• DOCUMENT

+++

Ah, les premiers frimas de fin novembre, les odeurs de marrons chauds et de cannelle du thé de Noël… Rien de tout cela à Fribourg, ce jeudi. Malgré les efforts sonores d'une ventilation, c’est un effluve âcre de fromage qui attaque le nez des passants au centre-ville, à proximité de la «Bûche».

«La Bûche»? Oui. Le Qatar a ses stades climatisés, Fribourg a sa «Bûche». Depuis plusieurs jours, ce dôme s’est fait une place de choix aussi bien sur la place Georges-Python que dans les courriers des lecteurs de «la Liberté», où certains s’étonnent de l’apparition de cette bulle de 16 mètres de hauteur, louée 200’000 francs pour quatre jours et chauffée au mazout, pour accueillir le premier Festival de la fondue. «J’espère qu’ils vont penser à couvrir les caquelons», ironise un lecteur.

Avec ses allures de serre géante, le dôme à fondue est aussi un défi architectural.
Photo: Keystone

«Nous en parlons depuis 2019. À ce moment, il n’y avait pas de crise énergétique», s’est défendue tant bien que mal l’entreprise propriétaire de l'objet qui ne laisse personne indifférent, à Fribourg. Deux pleines pages dans le quotidien fribourgeois avant même que le premier morceau de pain n'ait été trempé dans le fromage: jamais la «moitié-moitié» n’avait aussi bien porté son nom, tant elle divise dans son format «festival».

D’un côté, il y a les enthousiastes, à commencer par un certain Dominique de Buman. Après avoir présidé le Conseil national (2018, sous la bannière du Centre), l’ancien politicien a pris les commandes de ce projet, cogité depuis quatre ans. Les organisateurs ont vu grand: le budget atteint le million de francs, assumé en partie par des partenaires (Ville de Fribourg et les puissantes Interprofessions du Gruyère et du Vacherin).

«Tu (sic) penses être rentable?», a bruyamment demandé à travers un bus des TPF un homme ayant reconnu l'ancien élu parmi les passagers. «Avec 800 personnes midi et soir, ça ne devrait pas poser de problèmes», a rétorqué Dominique de Buman, un peu agacé d’être ainsi pris à partie. Pendant ce temps, les publicités pour l'événement se succédaient sur les écrans.

+++

• TÂCHES À RÉALISER
a: Réécrivez sous forme de liste le paragraphe du document sur le Festival de la fondue qui commence par « D’un côté, il y a les enthousiastes ». Conservez-en les faits principaux.
b: D’après le document sur le Festival de la fondue, à quel prix et pour combien de jours la bulle a-t-elle été louée ?
c: Poursuivez le document sur le Festival de la fondue à partir de sa dernière phrase.

• DONNÉES FOURNIES
+++

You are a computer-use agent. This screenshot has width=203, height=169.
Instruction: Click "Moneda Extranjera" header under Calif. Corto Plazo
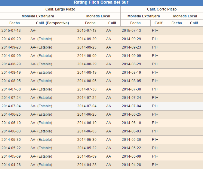coord(143,16)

+++

• RÉSULTATS ATTENDUS
a:
- Dominique de Buman figure parmi les enthousiastes.
- Il a présidé le Conseil national en 2018, sous la bannière du Centre.
- Il a pris les commandes du projet, cogité depuis quatre ans.
- Le budget atteint le million de francs.
- Il est assumé en partie par des partenaires : la Ville de Fribourg et les Interprofessions du Gruyère et du Vacherin.

b: 200’000 francs pour quatre jours.

c:
Dominique de Buman est le grand architecte de la manifestation.
Photo: Keystone

Si cette conversation — si l'on peut l’appeler ainsi — a été surprise par hasard par l’auteur de ces lignes, la controverse se fait avant tout sur la sphère publique. La gauche est particulièrement remontée: interrogé par «La Liberté», le conseiller général socialiste Marc Vonlanthen s’est dit «scandalisé» par le fait de chauffer un tel site alors que l’époque est à l'économie d'énergie.

Les Verts, outre leur ire d'avoir vu le marché hebdomadaire temporairement éjecté de sa traditionnelle place Georges-Python, s'étonnent du manque de consultation des pouvoirs publics face à une manifestation visiblement acceptée (et soutenue) en catimini. L'un des élus écologistes au Conseil général, Jean-Marie Pellaux, a interpellé le Conseil communal en ce sens. Si le dossier est brûlant — contrairement à la fondue Vacherin, qui se déguste tiède — c’est que l’organisateur officiel n’est autre que la Fédération patronale et économique.

À l'arrière-goût politique, la manifestation? Un détour à la «Bûche», ce jeudi d’ouverture, ne semble l'indiquer: on y trouvait l’influent propriétaire d’une chaîne de garages et surtout président de Gottéron, Hubert Waeber, mais aussi la conseillère aux États PLR Johanna Gapany, entre autres personnalités de la droite locale. L’espace de trois jours, Georges-Python est the place to be, fourchette à la main, pour le gratin économique fribourgeois.

La fondue se déguste sur place ou à l'emporter.
Photo: Keystone

Sur le plan médiatique, l’opération est aussi rondement menée. Dominique de Buman a fait la promotion de son festival jusque dans les puissants journaux dominicaux alémaniques (en tolérant même la présence d’ananas, à condition qu'il soit flambé), tandis que la RTS était en direct ce jeudi, sur ses réseaux sociaux, pour apprendre ce qui faisait une bonne fondue.

Les hôteliers de la région se disent, pour leur part, satisfaits de cet afflux de visiteurs dans une période creuse entre les vacances d’automne et Saint-Nicolas. Quid des gourmands? Les premiers amateurs de fromage croisés ce jeudi étaient enthousiastes, mais étonnés des tarifs proposés: 29 francs pour un adulte contre la promesse de pouvoir déguster «la meilleure fondue du monde». Ce qui n’empêche pas les places de s’arracher comme des petits pains (ou des pommes de terre, si vous préférez).

Le festival vise surtout des retombées positives «pour l’ensemble des acteurs économiques», ce qui justifie le soutien de différents acteurs de l’économie, du tourisme fribourgeois et de la Nouvelle Politique Régionale, un programme soutenu à moitié par la Confédération — l’Etat de Fribourg a, lui, débloqué 230'000 francs.

Le «Bouébot» (du patois bouèbo, garçon de chalet) est un robot qui est censé préparer la fondue parfaite.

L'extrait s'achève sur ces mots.